Wo es sonst staubtrocken ist, sorgt plötzlich ein Wasserschauspiel für Staunen: Am Uluru, dem heiligen Berg der Aborigines, rauschen derzeit Bäche und Wasserfälle die Felswände hinab. Grund sind außergewöhnlich starke Regenfälle, wie sie die Region seit rund zehn Jahren nicht mehr erlebt hat.
Laut Wetterdienst fiel innerhalb von nur zwei Tagen etwa dreimal so viel Regen wie sonst in einem ganzen Monat. Für das trockene Zentrum Australiens ist das eine absolute Ausnahme.
Die Folgen sind bereits spürbar: Mehrere Straßen rund um den heiligen Felsen im Northern Territory wurden wegen Überflutung gesperrt. Wanderwege sind zwar noch offen, doch die Behörden schlagen Alarm.
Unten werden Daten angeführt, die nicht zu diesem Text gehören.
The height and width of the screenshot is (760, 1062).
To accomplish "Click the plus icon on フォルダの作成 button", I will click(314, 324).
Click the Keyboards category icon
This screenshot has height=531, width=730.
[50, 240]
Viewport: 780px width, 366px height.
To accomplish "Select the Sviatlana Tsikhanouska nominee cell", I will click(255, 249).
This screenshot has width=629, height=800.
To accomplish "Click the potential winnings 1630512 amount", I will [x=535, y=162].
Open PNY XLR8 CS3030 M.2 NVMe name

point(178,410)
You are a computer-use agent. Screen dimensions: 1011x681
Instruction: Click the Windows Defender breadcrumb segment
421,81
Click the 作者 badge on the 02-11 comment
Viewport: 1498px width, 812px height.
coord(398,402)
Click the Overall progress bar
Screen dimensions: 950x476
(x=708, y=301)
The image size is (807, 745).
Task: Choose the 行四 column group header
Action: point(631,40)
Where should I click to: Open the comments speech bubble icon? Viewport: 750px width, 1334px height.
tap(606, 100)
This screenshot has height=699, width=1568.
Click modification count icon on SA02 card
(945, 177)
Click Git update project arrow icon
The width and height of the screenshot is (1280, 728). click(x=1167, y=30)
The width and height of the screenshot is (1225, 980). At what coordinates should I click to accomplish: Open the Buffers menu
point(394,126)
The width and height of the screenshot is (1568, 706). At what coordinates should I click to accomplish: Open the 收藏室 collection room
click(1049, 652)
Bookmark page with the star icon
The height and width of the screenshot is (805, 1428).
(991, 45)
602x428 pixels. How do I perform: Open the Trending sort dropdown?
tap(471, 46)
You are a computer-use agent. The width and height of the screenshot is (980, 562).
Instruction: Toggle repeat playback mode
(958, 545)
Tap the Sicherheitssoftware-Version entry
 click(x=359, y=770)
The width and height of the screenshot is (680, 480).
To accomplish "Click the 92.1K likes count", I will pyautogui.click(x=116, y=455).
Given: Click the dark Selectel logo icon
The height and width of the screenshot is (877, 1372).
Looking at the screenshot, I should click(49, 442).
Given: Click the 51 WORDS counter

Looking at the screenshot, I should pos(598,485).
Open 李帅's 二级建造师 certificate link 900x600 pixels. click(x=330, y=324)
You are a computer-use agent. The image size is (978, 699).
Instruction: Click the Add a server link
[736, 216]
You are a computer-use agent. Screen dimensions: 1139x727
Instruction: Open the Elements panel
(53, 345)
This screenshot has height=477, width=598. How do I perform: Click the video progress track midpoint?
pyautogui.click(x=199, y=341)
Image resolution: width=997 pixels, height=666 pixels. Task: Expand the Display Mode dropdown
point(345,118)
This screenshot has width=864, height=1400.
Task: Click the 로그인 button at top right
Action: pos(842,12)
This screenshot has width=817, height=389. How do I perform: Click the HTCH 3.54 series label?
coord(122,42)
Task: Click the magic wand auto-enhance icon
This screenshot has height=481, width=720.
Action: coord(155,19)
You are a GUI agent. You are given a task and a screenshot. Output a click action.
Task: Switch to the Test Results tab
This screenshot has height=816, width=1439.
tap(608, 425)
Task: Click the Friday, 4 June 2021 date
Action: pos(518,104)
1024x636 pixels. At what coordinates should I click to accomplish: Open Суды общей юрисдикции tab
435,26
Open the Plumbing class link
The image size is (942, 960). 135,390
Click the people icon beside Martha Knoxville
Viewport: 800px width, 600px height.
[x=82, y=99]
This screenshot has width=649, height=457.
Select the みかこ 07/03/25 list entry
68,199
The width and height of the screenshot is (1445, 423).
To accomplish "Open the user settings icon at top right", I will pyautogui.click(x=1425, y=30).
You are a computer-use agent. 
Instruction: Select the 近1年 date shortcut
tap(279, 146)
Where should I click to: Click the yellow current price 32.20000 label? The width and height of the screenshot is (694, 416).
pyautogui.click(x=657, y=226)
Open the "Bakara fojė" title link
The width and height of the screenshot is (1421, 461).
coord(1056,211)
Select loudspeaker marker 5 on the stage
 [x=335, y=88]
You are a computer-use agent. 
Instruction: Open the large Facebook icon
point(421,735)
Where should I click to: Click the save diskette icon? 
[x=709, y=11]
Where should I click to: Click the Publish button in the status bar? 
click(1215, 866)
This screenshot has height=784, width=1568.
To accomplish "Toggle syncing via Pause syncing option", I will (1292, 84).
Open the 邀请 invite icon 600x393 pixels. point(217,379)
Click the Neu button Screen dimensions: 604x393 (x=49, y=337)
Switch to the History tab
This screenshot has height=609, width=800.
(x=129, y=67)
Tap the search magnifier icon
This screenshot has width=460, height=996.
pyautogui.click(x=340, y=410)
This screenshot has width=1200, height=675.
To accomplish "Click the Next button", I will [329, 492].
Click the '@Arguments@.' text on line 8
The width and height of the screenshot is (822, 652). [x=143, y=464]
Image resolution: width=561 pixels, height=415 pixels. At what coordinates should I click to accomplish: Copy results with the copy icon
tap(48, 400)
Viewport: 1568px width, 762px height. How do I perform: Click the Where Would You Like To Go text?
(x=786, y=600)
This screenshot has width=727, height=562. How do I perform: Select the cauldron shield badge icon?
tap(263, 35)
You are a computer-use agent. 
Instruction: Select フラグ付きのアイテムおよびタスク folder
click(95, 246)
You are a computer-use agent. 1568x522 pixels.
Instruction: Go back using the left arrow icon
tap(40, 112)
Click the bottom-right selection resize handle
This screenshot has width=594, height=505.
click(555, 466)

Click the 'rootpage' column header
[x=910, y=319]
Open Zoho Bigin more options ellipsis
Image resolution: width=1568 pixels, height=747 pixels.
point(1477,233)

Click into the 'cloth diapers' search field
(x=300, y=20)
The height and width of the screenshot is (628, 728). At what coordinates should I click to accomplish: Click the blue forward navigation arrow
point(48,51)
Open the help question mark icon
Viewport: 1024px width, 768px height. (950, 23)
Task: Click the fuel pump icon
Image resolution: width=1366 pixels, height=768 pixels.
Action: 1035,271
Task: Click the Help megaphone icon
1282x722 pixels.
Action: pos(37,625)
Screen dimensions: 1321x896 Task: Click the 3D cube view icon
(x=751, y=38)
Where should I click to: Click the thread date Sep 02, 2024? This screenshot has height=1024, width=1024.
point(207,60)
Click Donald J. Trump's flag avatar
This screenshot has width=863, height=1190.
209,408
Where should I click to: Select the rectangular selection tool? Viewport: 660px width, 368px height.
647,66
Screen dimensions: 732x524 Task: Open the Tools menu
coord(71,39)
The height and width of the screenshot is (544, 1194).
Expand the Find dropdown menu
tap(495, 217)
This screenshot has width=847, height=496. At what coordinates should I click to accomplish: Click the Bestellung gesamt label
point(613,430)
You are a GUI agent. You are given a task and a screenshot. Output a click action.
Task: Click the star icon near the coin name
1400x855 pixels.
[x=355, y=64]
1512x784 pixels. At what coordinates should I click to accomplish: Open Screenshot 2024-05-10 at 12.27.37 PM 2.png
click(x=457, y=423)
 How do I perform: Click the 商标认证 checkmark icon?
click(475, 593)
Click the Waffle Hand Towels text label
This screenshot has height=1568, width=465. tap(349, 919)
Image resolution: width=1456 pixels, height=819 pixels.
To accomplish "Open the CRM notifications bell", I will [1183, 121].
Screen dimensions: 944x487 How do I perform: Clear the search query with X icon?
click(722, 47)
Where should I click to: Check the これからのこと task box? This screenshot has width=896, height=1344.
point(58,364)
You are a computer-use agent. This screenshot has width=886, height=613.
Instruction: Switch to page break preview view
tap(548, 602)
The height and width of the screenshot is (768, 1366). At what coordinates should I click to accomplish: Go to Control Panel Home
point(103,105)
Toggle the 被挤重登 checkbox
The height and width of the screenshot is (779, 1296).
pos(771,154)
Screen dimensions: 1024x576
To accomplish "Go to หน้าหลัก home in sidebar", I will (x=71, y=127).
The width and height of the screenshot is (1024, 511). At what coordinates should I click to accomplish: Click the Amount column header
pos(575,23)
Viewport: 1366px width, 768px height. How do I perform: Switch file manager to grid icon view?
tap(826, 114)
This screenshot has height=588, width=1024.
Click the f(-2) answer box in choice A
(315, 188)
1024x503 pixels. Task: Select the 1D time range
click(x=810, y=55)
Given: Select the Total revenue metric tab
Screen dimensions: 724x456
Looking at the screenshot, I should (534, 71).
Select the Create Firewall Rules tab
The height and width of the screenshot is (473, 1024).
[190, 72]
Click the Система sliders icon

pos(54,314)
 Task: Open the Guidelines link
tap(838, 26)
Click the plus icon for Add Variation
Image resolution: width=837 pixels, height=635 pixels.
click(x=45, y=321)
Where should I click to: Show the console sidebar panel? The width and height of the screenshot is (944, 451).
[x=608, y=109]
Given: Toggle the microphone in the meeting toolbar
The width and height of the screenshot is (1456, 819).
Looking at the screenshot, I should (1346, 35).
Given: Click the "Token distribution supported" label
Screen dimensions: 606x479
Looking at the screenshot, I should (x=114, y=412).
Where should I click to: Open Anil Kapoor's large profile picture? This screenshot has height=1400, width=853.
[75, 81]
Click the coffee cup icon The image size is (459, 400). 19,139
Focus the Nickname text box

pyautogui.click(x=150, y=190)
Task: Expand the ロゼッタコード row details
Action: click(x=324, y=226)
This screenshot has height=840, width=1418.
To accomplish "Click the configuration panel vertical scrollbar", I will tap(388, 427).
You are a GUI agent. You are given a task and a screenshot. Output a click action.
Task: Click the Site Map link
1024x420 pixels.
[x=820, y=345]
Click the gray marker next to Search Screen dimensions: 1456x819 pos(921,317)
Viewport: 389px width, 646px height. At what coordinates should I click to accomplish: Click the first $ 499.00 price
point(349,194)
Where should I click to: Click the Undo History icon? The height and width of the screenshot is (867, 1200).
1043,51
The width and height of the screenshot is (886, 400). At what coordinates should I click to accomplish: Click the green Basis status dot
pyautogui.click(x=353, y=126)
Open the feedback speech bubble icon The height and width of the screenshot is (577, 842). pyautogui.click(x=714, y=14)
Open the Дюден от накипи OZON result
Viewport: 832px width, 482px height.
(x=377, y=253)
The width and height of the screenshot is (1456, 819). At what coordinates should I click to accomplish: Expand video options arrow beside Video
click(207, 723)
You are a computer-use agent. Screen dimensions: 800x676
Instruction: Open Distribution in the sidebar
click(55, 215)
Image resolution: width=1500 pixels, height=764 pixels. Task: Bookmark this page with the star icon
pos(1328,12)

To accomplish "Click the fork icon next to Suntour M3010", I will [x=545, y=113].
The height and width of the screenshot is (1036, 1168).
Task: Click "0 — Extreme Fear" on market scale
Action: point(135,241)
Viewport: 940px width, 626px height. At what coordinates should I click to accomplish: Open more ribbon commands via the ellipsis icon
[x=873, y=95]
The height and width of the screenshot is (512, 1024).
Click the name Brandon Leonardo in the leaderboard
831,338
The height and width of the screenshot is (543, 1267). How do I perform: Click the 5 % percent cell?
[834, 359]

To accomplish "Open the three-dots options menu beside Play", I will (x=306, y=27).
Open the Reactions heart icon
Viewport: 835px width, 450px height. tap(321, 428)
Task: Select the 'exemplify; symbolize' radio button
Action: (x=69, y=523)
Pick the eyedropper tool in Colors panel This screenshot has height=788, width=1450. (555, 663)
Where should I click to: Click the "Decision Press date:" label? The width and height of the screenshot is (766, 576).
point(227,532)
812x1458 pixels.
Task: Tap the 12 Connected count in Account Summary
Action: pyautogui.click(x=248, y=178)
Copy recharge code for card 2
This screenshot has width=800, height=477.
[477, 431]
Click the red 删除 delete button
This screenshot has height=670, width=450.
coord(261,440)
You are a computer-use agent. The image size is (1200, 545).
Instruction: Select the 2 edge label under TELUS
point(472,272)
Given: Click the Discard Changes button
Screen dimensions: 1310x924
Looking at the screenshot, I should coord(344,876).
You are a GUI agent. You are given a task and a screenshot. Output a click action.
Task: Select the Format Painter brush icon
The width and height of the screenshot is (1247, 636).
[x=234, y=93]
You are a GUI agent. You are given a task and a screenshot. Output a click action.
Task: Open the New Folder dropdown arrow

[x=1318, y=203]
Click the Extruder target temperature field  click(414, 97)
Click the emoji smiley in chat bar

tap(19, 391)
Besucher sollen besonders vorsichtig sein, nur auf markierten Wegen bleiben und auf rutschige Stellen achten.
In sozialen Medien kursieren derzeit spektakuläre Videos, die zeigen, wie Wasser in Kaskaden über den Uluru fließt - ein seltenes Naturereignis, das viele anzieht. Ausgelöst wurde das Wetterphänomen durch ein Tiefdruckgebiet, das ungewöhnlich feuchte Luft in die sonst trockene Wüstenregion bringt.
Der Uluru zählt zu den bekanntesten Wahrzeichen Australiens und ist für die indigene Bevölkerung ein heiliger Ort. 1985 wurde das Gebiet offiziell an die Ureinwohner zurückgegeben. Fakt ist: So spektakulär die Wasserfälle auch sind - der Uluru zeigt gerade, dass selbst die trockenste Gegend plötzlich zur Gefahrenzone werden kann.
Bergsteigen am Uluru verboten
2019 wurde das Besteigen des Berges offiziell untersagt. Zuvor hatten jährlich massenhaft Touristen trotz Protesten an Klettertouren teilgenommen. Das Verbot war aus Respekt für die Kultur der indigenen Bevölkerung Australiens verhängt worden, aber auch zum Schutz der Umwelt und zur Sicherheit der Besucher.
Klimakrise in Australien
Australien ist eines der vom Klimawandel am stärksten betroffenen Industrieländer. Die Klimakrise ist dort keine Zukunftsmusik mehr, sondern bittere Realität - mit enormem Handlungsbedarf.